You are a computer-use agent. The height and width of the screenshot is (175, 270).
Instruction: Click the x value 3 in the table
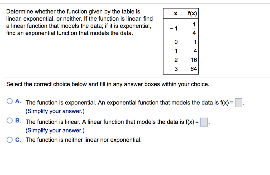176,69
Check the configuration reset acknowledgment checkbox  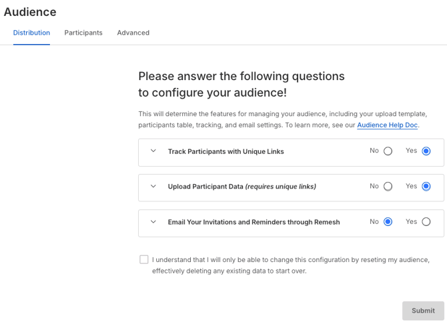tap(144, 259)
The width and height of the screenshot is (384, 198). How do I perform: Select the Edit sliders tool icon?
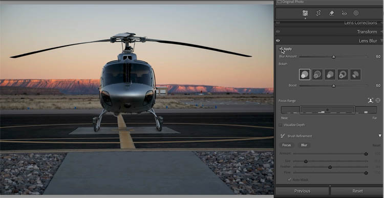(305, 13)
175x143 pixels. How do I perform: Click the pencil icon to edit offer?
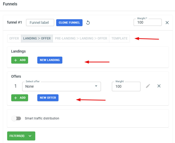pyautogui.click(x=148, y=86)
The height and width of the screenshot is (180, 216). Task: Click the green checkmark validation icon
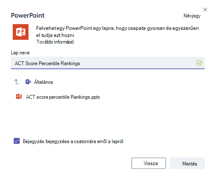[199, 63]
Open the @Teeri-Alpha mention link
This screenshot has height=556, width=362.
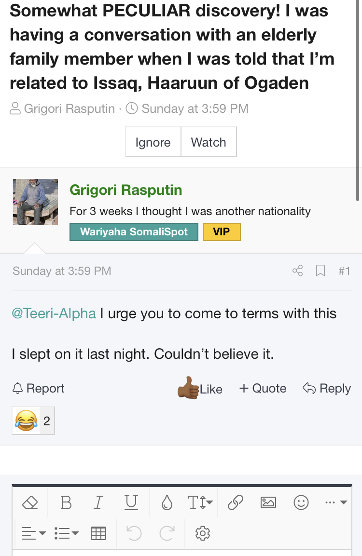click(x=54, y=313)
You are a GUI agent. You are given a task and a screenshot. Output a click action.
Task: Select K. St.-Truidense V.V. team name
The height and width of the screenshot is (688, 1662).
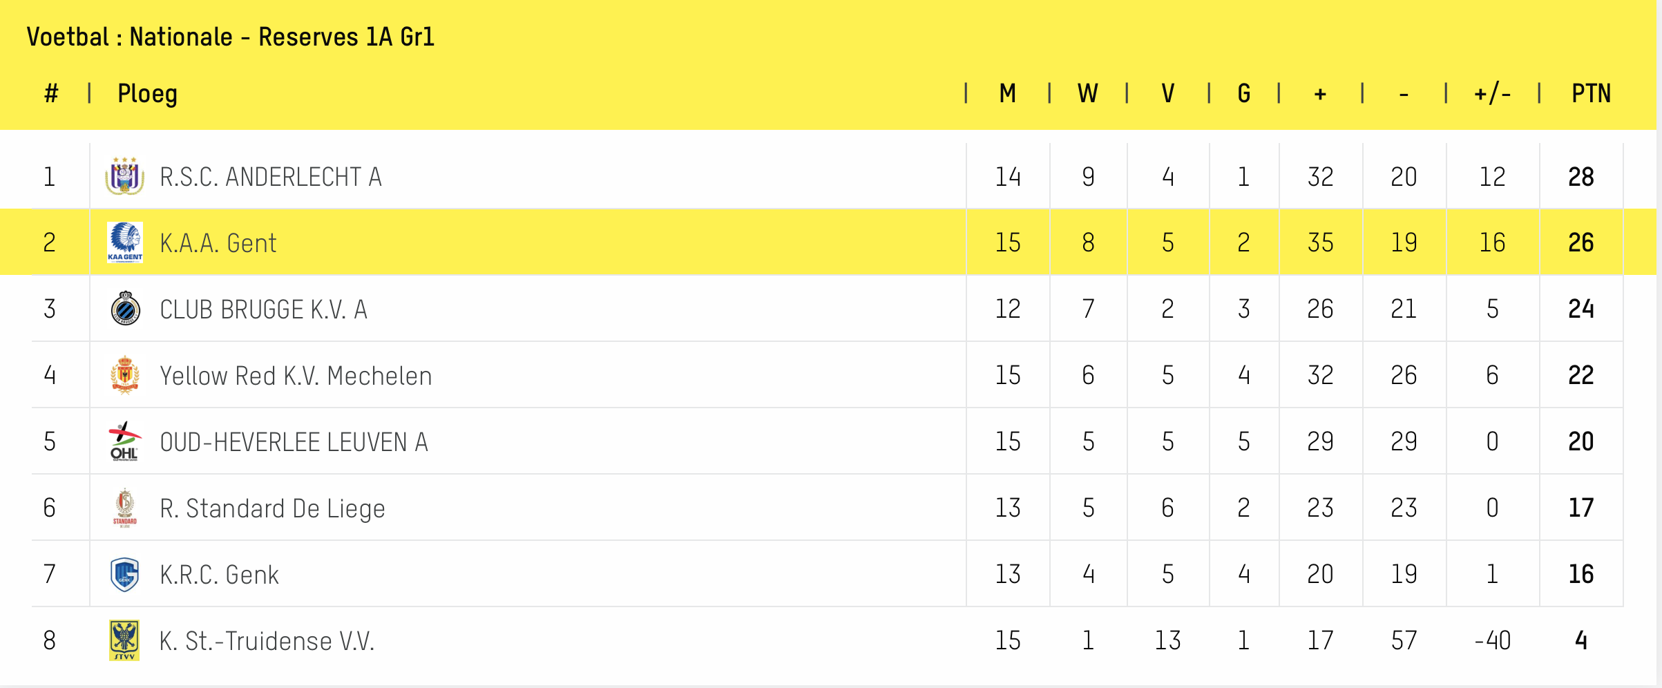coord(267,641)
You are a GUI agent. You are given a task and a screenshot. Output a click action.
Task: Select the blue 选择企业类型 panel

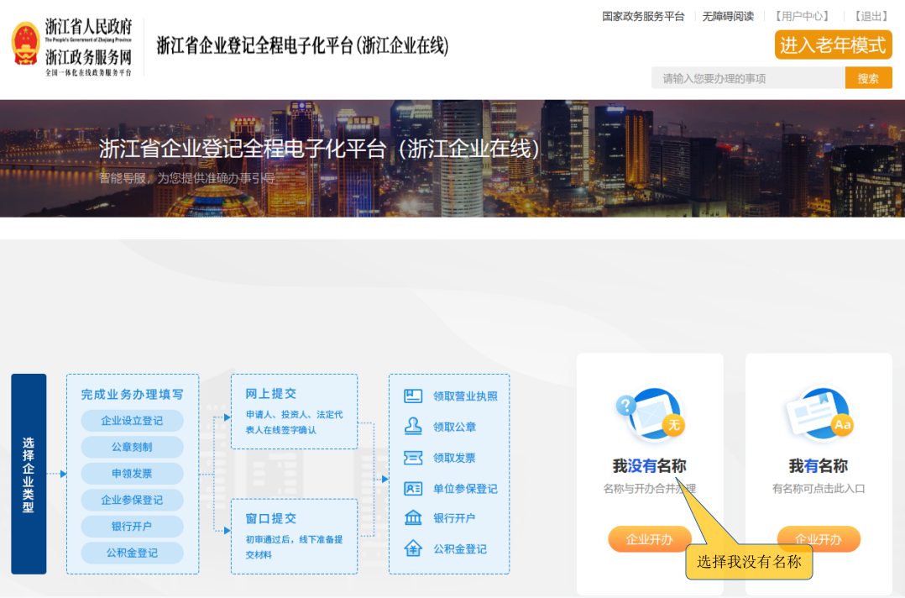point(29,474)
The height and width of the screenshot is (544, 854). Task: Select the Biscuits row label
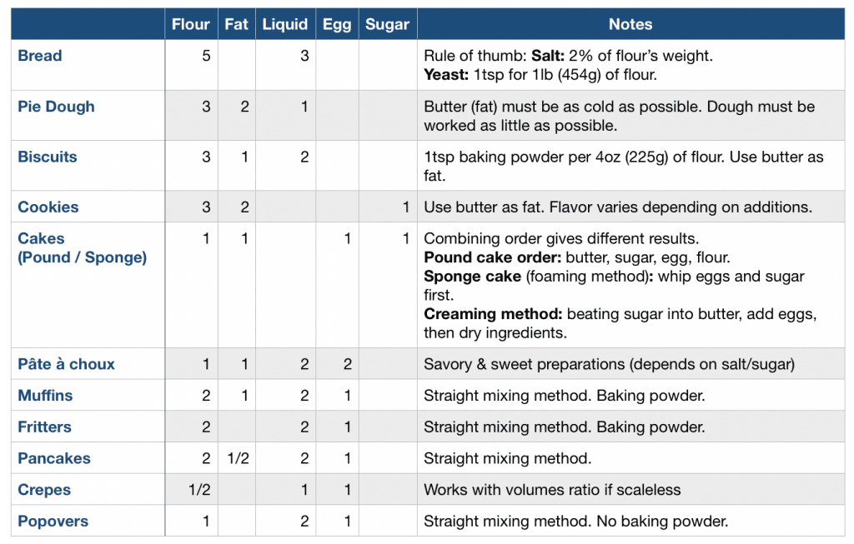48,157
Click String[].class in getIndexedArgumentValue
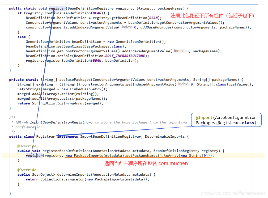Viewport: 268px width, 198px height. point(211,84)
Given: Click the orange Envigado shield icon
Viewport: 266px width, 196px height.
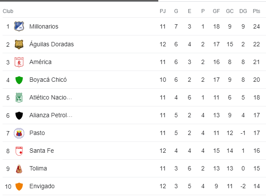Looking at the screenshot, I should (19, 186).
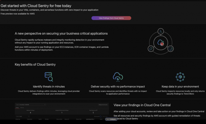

__Task goal__
In the records above, find the line with "Click String[].class in" and copy from it through the last line exactly, without the pictures.

__Task answer__
Click String[].class in getIndexedArgumentValue
Viewport: 268px width, 198px height. point(211,84)
Given: Click the orange Envigado shield icon
Viewport: 266px width, 196px height.
Looking at the screenshot, I should (19, 186).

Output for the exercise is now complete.